▶ [YOUR TASK]:
Repeat the data exactly, with every line included.

▶ [Items listed in a dataset]:
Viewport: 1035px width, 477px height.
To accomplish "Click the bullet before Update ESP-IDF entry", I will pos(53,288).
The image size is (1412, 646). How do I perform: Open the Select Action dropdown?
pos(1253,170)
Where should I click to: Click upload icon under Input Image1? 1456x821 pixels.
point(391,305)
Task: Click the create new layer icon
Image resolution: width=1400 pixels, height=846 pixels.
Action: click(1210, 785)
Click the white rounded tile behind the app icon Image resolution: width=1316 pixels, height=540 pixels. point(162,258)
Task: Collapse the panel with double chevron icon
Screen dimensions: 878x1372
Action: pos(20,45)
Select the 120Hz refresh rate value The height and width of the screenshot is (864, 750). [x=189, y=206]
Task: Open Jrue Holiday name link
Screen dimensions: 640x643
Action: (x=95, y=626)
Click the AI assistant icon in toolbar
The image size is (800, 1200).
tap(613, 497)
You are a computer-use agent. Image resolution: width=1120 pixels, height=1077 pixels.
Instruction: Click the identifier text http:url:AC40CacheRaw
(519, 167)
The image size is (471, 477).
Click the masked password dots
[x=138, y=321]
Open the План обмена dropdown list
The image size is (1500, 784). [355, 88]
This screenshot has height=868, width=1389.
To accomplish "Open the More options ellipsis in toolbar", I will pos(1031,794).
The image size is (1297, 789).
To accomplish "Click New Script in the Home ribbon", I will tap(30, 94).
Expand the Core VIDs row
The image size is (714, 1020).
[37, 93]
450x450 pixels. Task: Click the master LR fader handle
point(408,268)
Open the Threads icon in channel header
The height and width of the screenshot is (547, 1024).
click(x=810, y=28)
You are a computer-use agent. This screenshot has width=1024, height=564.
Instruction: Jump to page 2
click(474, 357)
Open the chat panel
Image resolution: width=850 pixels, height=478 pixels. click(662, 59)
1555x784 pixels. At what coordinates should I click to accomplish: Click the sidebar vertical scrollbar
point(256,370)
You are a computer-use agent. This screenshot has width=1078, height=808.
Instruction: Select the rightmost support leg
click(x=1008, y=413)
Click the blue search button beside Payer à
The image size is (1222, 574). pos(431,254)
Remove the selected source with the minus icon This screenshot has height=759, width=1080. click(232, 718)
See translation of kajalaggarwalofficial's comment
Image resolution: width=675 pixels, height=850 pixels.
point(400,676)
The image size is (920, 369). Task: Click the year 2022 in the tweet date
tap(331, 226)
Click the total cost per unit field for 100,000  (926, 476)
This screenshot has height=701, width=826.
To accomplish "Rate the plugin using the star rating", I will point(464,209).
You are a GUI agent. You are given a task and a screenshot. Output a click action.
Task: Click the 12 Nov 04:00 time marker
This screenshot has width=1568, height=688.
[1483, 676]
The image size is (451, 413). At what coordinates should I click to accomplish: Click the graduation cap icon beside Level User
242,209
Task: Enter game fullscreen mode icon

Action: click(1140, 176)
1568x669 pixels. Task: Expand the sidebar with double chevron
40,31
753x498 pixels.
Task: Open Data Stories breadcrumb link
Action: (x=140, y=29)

▶ [TASK RESPONSE]:
Viewport: 1035px width, 477px height.
To accomplish "Click the bullet before Update ESP-IDF entry", I will pos(53,288).
The image size is (1412, 646). How do I perform: Open the Select Action dropdown?
pos(1253,170)
Where should I click to: Click upload icon under Input Image1? 1456x821 pixels.
point(391,305)
Task: Click the create new layer icon
Image resolution: width=1400 pixels, height=846 pixels.
Action: click(1210, 785)
Click the white rounded tile behind the app icon Image resolution: width=1316 pixels, height=540 pixels. point(162,258)
Task: Collapse the panel with double chevron icon
Screen dimensions: 878x1372
Action: pos(20,45)
Select the 120Hz refresh rate value The height and width of the screenshot is (864, 750). [x=189, y=206]
Task: Open Jrue Holiday name link
Screen dimensions: 640x643
Action: (x=95, y=626)
Click the AI assistant icon in toolbar
The image size is (800, 1200).
tap(613, 497)
You are a computer-use agent. Image resolution: width=1120 pixels, height=1077 pixels.
Instruction: Click the identifier text http:url:AC40CacheRaw
(519, 167)
The image size is (471, 477).
Click the masked password dots
[x=138, y=321]
Open the План обмена dropdown list
The image size is (1500, 784). [355, 88]
This screenshot has height=868, width=1389.
To accomplish "Open the More options ellipsis in toolbar", I will pos(1031,794).
The image size is (1297, 789).
To accomplish "Click New Script in the Home ribbon", I will tap(30, 94).
Expand the Core VIDs row
The image size is (714, 1020).
[37, 93]
450x450 pixels. Task: Click the master LR fader handle
point(408,268)
Open the Threads icon in channel header
The height and width of the screenshot is (547, 1024).
click(x=810, y=28)
You are a computer-use agent. This screenshot has width=1024, height=564.
Instruction: Jump to page 2
click(474, 357)
Open the chat panel
Image resolution: width=850 pixels, height=478 pixels. click(662, 59)
1555x784 pixels. At what coordinates should I click to accomplish: Click the sidebar vertical scrollbar
point(256,370)
You are a computer-use agent. This screenshot has width=1078, height=808.
Instruction: Select the rightmost support leg
click(x=1008, y=413)
Click the blue search button beside Payer à
The image size is (1222, 574). pos(431,254)
Remove the selected source with the minus icon This screenshot has height=759, width=1080. click(232, 718)
See translation of kajalaggarwalofficial's comment
Image resolution: width=675 pixels, height=850 pixels.
point(400,676)
The image size is (920, 369). Task: Click the year 2022 in the tweet date
tap(331, 226)
Click the total cost per unit field for 100,000  (926, 476)
This screenshot has height=701, width=826.
To accomplish "Rate the plugin using the star rating", I will point(464,209).
You are a GUI agent. You are given a task and a screenshot. Output a click action.
Task: Click the 12 Nov 04:00 time marker
This screenshot has width=1568, height=688.
[1483, 676]
The image size is (451, 413). At what coordinates should I click to accomplish: Click the graduation cap icon beside Level User
242,209
Task: Enter game fullscreen mode icon

Action: click(1140, 176)
1568x669 pixels. Task: Expand the sidebar with double chevron
40,31
753x498 pixels.
Task: Open Data Stories breadcrumb link
Action: (x=140, y=29)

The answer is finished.